#### Description of the task:
Write out only the lines from the line containing "Thống kê [tab] (1732, 427)" to the end of the listing below, both included, exactly as they stand. Drop the pictures.

::::::::::

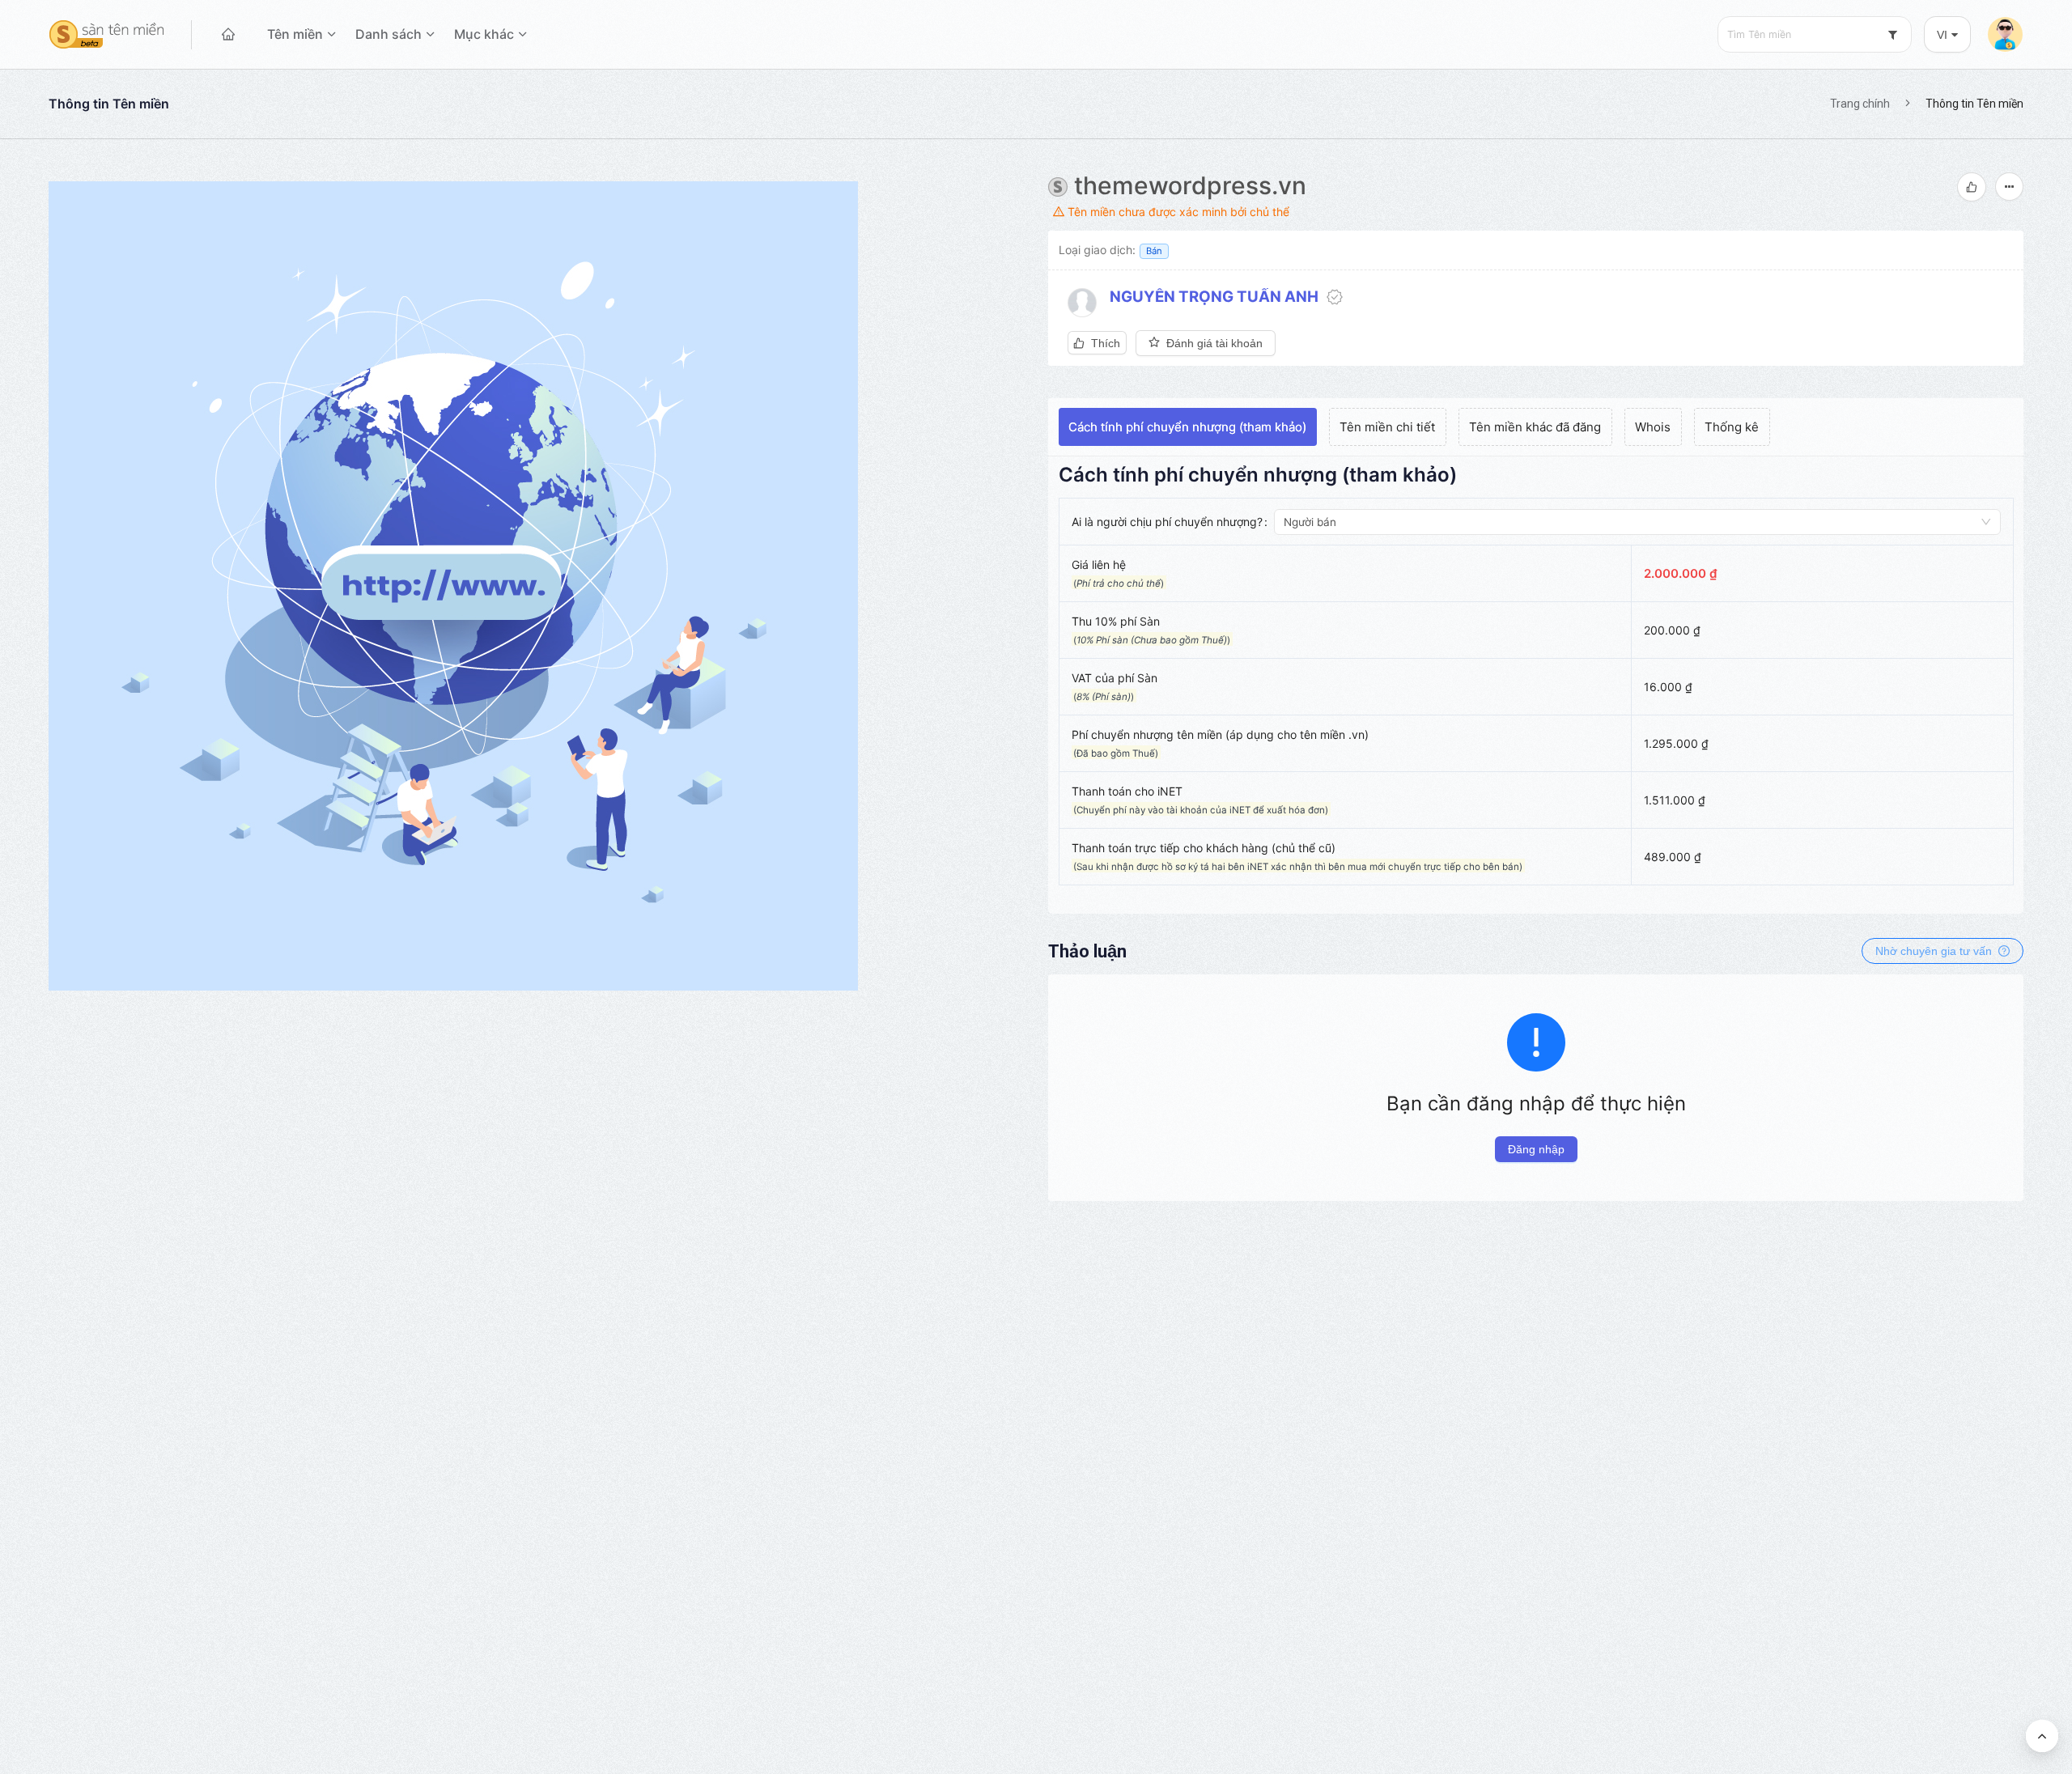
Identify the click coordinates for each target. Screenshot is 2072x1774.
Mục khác (484, 34)
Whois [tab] (1653, 427)
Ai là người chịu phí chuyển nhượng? (1167, 521)
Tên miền (295, 34)
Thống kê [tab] (1732, 427)
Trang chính (1860, 103)
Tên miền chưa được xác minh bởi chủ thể (1176, 212)
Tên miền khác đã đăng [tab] (1535, 427)
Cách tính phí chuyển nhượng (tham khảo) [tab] (1187, 427)
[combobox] (1814, 34)
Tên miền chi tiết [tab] (1387, 427)
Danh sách (388, 34)
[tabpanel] (1536, 682)
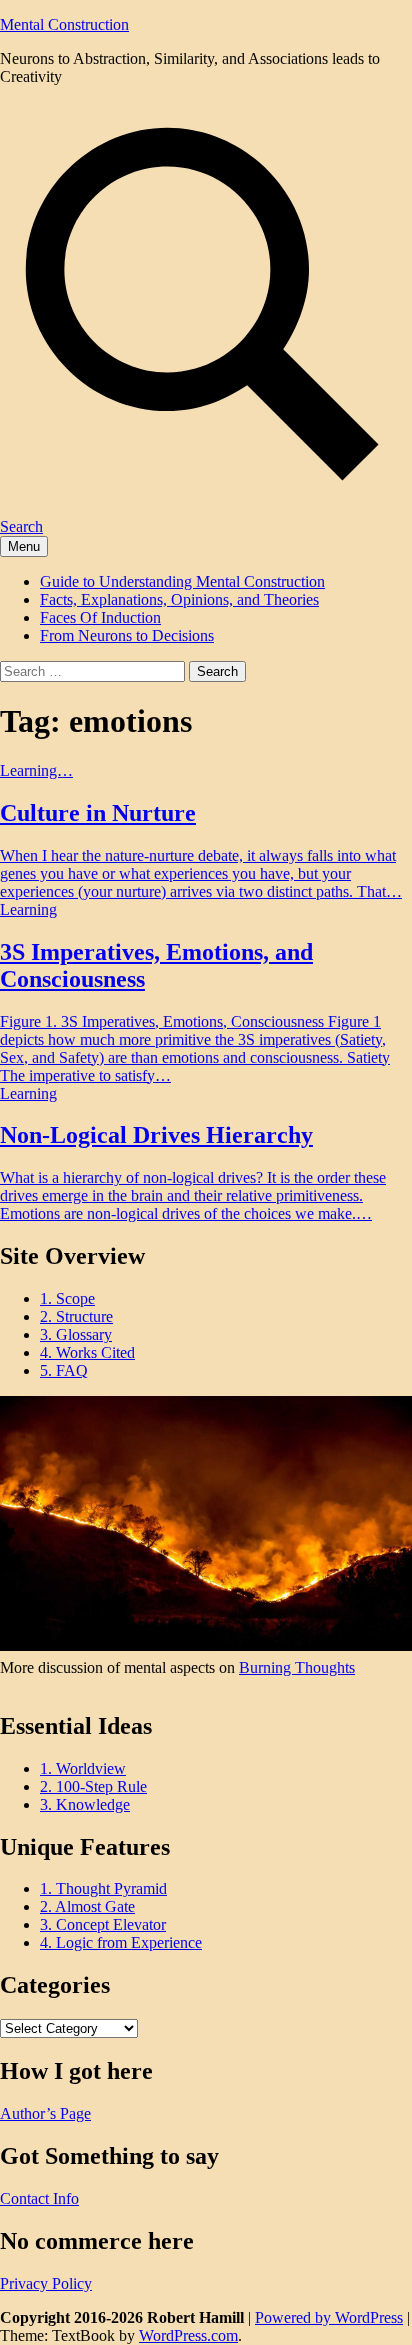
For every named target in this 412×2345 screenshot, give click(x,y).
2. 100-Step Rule (93, 1786)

::::::::::

#### Result below:
Thống kê [tab] (1732, 427)
Trang chính (1860, 103)
Tên miền chưa được xác minh bởi chủ thể (1176, 212)
Tên miền khác đã đăng [tab] (1535, 427)
Cách tính phí chuyển nhượng (tham khảo) [tab] (1187, 427)
[combobox] (1814, 34)
Tên miền chi tiết [tab] (1387, 427)
Danh sách (388, 34)
[tabpanel] (1536, 682)
For every named target in this 412×2345 screenshot, give click(x,y).
2. 100-Step Rule (93, 1786)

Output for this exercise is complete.